Lamb in His Bosom is a compelling read. The forced drama keeps you reading to see how things work out for the characters, and the nostalgia factor, even 80 years later, works in its favor. Regardless of whether or not the novel is true to a way of life that did once exist, it provides an interesting drama and a unique view into a way of life and way of thinking that is becoming more and more of a legend and distant memory in our culture today, but a life and way of thinking that certain groups of people are striving to reclaim.

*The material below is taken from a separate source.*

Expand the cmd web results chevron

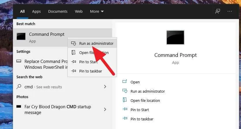105,87
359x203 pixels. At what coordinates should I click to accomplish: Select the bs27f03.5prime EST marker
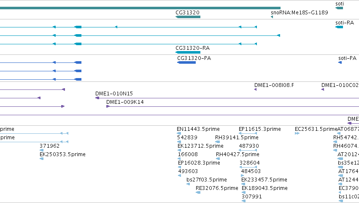(188, 184)
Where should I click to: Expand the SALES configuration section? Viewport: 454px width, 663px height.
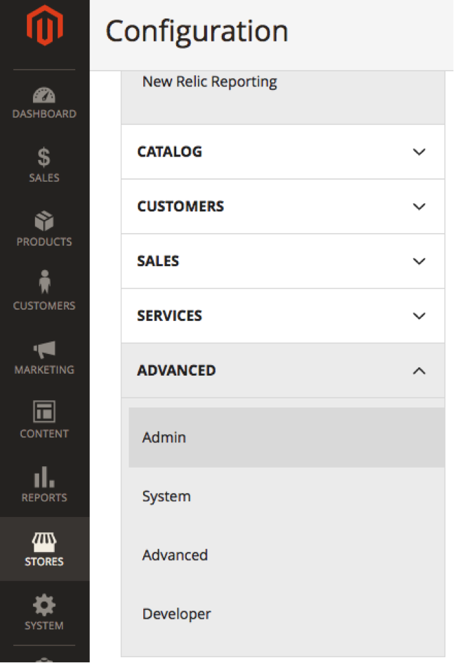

The little unknown thing was growing within her as suddenly and softly as the first touch of spring on the maples. It was putting out its hidden, watery roots as simply and surely as little cypresses take root in a stretch of swamp water away off yonder. It was coming upon her as quietly as the dark came up from the woods at night and hushed in the little clearing, closing every chink of every shutter tight with nothing. Impulses swelled within her, swelled her body fit to burst; yet they did not come out in words, nor song, nor in any sign.
Why you should read it:
Much like The Good Earth provided a look at Chinese rural farming life, Lamb in His Bosom takes a look at the fading American rural farming life, and shows a dramatic, but noticeably different view of the South in the decade leading up to the Civil War than T. S. Stribling’s novels of southern etiquette and plantation life, and is a fascinating contrast when read with The Forge especially.
Currently reading: A Watch in the Night by Helen C. White
*As a side note, the cover of the copy I checked out from the University of Texas library (pictured at top) is a little ridiculous. I’ve never had so many people give me strange looks or ask me about what I was reading as when I was carrying this novel around.